“Come, that is a refreshing sight for a jaded city man,” he said, stroking her rosy cheek caressingly. “Never mind, Evereld, we are all going holiday-making now, and will forget all cares and troubles. Have you seen our route, my dear?”

“No,” said Evereld, “I’m longing to see it.”

She could not help reflecting that the months since the Easter holidays had wrought a very decided change in Sir Matthew, he looked worn and harassed, and as though he were longing for rest. He seemed, too, more fussy and dictatorial than ever, and Evereld’s heart sank at the prospect of travelling with him, for she knew that travelling is the great test of character.
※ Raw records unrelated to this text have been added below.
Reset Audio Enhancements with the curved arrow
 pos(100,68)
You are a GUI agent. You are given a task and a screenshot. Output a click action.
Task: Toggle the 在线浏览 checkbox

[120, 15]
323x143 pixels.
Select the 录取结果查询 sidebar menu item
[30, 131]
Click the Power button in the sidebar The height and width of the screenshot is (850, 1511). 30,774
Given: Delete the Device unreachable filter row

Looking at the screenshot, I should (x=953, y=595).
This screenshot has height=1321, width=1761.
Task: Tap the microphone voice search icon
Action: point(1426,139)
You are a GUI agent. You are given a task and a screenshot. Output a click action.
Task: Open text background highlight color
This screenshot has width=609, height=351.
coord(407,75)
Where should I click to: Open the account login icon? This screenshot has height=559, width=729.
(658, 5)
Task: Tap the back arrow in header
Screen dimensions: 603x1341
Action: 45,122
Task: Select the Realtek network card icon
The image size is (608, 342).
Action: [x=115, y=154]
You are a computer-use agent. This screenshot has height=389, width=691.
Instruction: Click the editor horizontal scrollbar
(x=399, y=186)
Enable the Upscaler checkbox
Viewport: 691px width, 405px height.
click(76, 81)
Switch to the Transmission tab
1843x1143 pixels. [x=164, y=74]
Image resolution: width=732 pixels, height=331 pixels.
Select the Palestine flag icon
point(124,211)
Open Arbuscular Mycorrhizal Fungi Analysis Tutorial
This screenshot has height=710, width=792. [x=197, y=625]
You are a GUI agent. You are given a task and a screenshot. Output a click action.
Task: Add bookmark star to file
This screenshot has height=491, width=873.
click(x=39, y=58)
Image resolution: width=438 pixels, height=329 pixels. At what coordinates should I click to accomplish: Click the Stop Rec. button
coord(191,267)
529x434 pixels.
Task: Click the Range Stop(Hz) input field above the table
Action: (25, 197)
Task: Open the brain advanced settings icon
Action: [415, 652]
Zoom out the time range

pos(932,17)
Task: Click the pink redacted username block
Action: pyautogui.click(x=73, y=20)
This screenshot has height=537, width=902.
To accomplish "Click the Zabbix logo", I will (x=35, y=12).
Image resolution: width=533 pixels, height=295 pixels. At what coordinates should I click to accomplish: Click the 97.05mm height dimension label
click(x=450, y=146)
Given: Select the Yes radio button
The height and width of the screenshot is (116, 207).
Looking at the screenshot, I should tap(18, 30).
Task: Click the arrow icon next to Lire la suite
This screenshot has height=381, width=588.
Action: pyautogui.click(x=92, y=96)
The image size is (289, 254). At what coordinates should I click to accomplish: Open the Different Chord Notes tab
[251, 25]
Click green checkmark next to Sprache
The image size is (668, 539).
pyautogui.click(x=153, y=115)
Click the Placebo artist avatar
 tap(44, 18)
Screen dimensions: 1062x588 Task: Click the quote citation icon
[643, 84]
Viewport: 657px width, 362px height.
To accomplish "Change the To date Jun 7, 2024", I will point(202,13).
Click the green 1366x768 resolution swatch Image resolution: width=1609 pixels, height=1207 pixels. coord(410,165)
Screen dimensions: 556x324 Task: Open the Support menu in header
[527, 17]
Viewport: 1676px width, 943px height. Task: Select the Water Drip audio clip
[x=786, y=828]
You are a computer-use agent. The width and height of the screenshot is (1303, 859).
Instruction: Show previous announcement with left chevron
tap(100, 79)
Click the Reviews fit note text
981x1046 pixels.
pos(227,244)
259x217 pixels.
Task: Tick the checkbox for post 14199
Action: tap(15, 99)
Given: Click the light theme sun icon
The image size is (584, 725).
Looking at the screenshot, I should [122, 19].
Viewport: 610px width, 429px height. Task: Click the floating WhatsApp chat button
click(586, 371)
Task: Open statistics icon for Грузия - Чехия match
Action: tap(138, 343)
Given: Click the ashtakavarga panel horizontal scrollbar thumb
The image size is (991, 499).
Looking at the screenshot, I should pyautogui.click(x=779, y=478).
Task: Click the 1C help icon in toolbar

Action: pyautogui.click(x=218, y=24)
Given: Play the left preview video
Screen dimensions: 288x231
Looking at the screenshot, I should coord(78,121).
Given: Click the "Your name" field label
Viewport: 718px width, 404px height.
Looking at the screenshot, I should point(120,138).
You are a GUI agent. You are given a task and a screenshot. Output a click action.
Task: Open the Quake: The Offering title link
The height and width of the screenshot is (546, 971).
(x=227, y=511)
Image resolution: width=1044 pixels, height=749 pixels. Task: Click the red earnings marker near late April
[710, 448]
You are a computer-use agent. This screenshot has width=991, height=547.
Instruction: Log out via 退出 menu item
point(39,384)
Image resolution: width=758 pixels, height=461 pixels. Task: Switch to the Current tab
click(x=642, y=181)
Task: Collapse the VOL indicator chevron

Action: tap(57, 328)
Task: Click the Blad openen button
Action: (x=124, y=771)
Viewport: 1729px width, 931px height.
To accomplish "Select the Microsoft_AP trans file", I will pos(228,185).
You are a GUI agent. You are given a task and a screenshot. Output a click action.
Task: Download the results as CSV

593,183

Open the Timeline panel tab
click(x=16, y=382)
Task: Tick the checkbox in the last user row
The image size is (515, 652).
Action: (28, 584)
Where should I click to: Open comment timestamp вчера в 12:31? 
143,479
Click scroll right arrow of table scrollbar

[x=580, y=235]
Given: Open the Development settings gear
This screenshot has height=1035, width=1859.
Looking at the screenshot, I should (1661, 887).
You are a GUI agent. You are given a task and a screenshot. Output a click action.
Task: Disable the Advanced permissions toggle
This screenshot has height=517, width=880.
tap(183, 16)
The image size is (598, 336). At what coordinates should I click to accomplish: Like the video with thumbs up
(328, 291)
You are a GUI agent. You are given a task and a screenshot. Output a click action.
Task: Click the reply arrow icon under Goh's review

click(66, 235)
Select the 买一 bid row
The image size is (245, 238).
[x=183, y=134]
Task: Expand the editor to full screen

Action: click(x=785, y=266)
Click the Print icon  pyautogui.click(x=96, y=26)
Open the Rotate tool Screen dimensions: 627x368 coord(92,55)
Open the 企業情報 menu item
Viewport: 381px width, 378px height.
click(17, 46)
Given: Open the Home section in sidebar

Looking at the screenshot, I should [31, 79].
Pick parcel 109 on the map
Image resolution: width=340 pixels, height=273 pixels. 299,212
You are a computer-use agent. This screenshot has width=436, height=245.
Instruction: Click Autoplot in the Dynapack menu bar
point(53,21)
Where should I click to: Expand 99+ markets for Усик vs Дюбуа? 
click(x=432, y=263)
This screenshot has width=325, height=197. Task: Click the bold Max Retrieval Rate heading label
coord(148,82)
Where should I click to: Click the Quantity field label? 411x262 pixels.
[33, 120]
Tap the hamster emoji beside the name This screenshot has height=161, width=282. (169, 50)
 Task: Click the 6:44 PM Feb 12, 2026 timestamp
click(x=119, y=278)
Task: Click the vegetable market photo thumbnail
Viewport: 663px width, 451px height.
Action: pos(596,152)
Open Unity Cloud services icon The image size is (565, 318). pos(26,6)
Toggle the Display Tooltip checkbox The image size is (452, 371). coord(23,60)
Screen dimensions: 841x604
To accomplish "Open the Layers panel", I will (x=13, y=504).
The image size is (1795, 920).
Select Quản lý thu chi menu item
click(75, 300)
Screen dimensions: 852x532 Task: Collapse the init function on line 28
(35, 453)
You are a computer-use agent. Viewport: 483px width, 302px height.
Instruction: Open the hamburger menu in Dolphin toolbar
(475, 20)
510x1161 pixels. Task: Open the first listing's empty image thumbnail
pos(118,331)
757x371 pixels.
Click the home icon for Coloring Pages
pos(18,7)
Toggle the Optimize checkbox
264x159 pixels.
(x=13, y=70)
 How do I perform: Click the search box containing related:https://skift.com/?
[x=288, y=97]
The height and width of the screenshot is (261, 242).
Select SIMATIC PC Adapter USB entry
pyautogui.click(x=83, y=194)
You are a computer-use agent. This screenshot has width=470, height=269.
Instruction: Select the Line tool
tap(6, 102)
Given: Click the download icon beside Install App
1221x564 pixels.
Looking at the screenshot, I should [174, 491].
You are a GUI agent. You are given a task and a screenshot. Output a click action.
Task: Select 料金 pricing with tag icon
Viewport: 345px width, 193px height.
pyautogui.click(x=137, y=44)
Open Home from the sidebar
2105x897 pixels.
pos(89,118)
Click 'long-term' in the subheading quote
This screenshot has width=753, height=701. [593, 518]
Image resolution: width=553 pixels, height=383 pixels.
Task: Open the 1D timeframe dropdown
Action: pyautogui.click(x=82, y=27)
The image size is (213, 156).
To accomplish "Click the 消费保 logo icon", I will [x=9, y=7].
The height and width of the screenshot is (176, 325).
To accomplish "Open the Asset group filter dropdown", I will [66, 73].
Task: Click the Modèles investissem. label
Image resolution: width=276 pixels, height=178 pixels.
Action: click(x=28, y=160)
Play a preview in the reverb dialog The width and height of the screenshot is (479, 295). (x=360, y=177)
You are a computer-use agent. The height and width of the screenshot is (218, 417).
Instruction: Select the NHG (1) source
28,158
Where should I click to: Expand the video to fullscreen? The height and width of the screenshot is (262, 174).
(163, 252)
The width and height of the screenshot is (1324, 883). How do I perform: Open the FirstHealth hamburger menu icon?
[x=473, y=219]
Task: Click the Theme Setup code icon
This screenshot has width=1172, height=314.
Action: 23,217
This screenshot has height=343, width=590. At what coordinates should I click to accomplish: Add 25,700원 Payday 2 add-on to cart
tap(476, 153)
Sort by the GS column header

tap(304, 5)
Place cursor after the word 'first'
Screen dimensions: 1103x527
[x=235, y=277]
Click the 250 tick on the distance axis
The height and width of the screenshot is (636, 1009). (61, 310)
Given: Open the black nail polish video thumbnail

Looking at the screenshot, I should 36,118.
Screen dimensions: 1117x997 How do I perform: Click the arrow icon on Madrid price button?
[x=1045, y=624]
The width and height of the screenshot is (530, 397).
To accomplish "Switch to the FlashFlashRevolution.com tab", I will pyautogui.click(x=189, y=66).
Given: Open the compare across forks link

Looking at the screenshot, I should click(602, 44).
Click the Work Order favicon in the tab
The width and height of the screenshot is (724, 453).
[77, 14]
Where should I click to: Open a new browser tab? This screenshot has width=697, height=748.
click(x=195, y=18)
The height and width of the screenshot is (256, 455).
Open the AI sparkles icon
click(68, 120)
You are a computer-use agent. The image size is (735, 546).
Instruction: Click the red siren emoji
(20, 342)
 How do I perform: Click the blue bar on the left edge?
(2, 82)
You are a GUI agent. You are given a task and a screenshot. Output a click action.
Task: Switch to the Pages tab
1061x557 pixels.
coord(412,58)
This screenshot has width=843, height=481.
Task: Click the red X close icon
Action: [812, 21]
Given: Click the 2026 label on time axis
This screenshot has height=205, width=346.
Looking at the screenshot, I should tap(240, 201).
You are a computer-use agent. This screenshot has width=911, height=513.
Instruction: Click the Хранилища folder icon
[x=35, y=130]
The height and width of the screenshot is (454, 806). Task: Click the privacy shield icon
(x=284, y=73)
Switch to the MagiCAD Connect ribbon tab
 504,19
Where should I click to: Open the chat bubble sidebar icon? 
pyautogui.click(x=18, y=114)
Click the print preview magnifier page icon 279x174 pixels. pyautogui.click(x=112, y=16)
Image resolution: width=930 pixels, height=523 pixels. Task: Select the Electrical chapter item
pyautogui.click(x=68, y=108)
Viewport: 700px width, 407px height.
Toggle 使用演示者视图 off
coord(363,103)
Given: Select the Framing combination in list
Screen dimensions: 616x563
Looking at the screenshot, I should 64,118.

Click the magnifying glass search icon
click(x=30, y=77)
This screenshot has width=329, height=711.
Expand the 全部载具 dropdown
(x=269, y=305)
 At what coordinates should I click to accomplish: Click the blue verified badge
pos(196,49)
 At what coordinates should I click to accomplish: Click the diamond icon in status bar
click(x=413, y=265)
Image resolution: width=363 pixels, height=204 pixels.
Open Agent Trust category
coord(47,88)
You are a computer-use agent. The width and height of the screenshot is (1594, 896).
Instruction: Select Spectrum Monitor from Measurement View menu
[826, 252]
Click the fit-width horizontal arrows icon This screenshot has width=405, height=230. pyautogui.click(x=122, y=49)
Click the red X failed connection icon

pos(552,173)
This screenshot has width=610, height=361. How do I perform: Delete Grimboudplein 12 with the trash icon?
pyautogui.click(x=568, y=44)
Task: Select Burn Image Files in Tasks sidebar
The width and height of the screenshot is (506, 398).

After the merry talk and the bantering discussions and the hot but always good-tempered arguments to which she had grown accustomed during the last fortnight, the talk which prevailed on various vexed questions, seemed highly distasteful.

“I really think,” pleaded Lady Mactavish, in her grumbling voice, “that considering how very soon Minnie’s marriage will be following our return it would be most advisable to take at least one maid with us. There are so many little things Greenway could be getting forward with if she were at hand.”

“Yes, Papa,” urged the bride-elect. “It will be a most awful nuisance if we have no maid with us.”

“If you think you will always have a maid, my dear, to dance attendance on you when you are married, you will find you are mistaken. The wife of an officer in a marching regiment has to learn to be independent, I assure you. And as to taking a maid to Switzerland I shall not hear of such a thing. You would find her a trouble in the hotels, useless on the steamers, and upset by the long journeys. Why Evereld will be wanting to take her old nurse next!”

Evereld laughed, but in her heart she would fain have had Bridget with her, for she loved her a great deal better than any other member of the household.

The question was thoroughly threshed out, and many disagreeable things were said on both sides; then Sir Matthew laid down the law as to the size and amount of the luggage.

“No great trunks, mind you,” he said in the voice that meant obedience at all costs: “a small portmanteau is all that can possibly be allowed. You don’t go to Switzerland to air your fine clothes but to enjoy yourself, and there is no enjoyment possible if you are burdened with luggage.”

A long wrangle followed upon this, and at the close of it, dinner being over, Lady Mactavish rose with an air of relief and went away to discuss the matter anew with her daughters, and to murmur over Sir Matthew’s extraordinary fussiness.